Atualizada às 23:52

O Conselho Superior do Ministério Público (CSMP) decidiu esta terça-feira «não autorizar a nomeação, em comissão de serviço, do Procurador-Geral Adjunto António Cluny para o cargo de membro nacional da Eurojust - Unidade Europeia de Cooperação Judiciária».

A deliberação foi tomada esta terça-feira em sessão plenária do CSMP, sob a presidência da procuradora-geral da República, Joana Marques Vidal, indica uma nota do gabinete de imprensa da Procuradoria-Geral da República enviada à agência Lusa.

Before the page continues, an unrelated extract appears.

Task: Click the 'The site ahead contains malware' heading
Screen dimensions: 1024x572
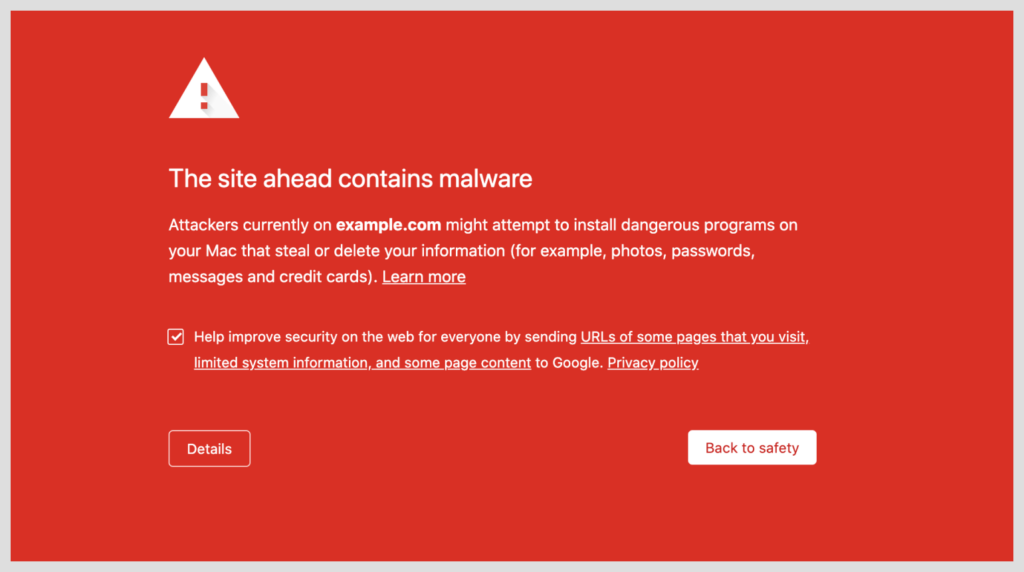Action: click(350, 179)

A indigitação de António Cluny para o cargo na Eurojust surgiu depois de Joana Marques Vidal ter proposto ao Governo uma lista de três nomes para o cargo, que incluíam também os magistrados Helena Fazenda e Luís Silva Pereira.

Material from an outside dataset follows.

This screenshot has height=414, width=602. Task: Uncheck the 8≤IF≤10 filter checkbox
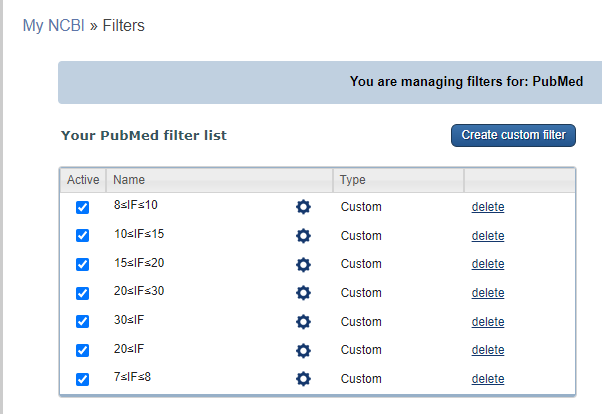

Os três candidatos foram ouvidos, em audição parlamentar, que juntou deputados das comissões dos assuntos constitucionais e dos assuntos europeus.

O novo modelo de designação do representante português na Eurojust em que a PGR apresenta três nomes ao governo foi publicado a 15 de Abril em Diário da República, tendo sido alvo de críticas do Sindicato dos Magistrados do Ministério Público (SMMP) por alegadamente retirar poderes ao CSMP na escolha daquele membro.

António Cluny foi várias vezes presidente do SMMP, sendo actualmente procurador-geral adjunto no Tribunal de Contas.

A Eurojust é constituída por 28 membros nacionais, designados pelos Estados-Membros da União Europeia, um por cada Estado, com a qualidade de juiz, procurador ou oficial de polícia com prerrogativas equivalentes, tendo em conta a especificidade dos sistemas nacionais.

«CSMP não é um tribunal que possa recusar a aplicação de uma lei vigente»

António Cluny disse «aguardar serenamente» os motivos que levaram o Conselho Superior do Ministério Público a recusar a sua nomeação para a Eurojust, salientando que o CSMP é um orgão de gestão dos magistrados e não um tribunal.

«O Conselho Superior da Magistratura (CSMP) é um órgão de gestão de magistrados, mas não é um tribunal que possa recusar a aplicação de uma lei vigente», afirmou à agência Lusa o procurador-geral adjunto António Cluny.

Cluny recordou que o seu nome consta de uma lista de três magistrados escolhida pela Procuradora-Geral da República (PGR), Joana Marques Vidal, tendo sido escolhido por dois ministros do Governo e aprovado pela Assembleia da República, nos termos da lei, cabendo ao CSMP verificar os requisitos legais e autorizar a nomeação em comissão de serviço.

«Não conheço os motivos legais que levaram o CSMP a recusar a nomeação. O Ministério Público é um órgão constitucional encarregado de zelar pela legalidade democrática. O CSMP é um órgão de gestão de magistrados, mas não é um tribunal que possa recusar a aplicação de uma lei vigente», enfatizou.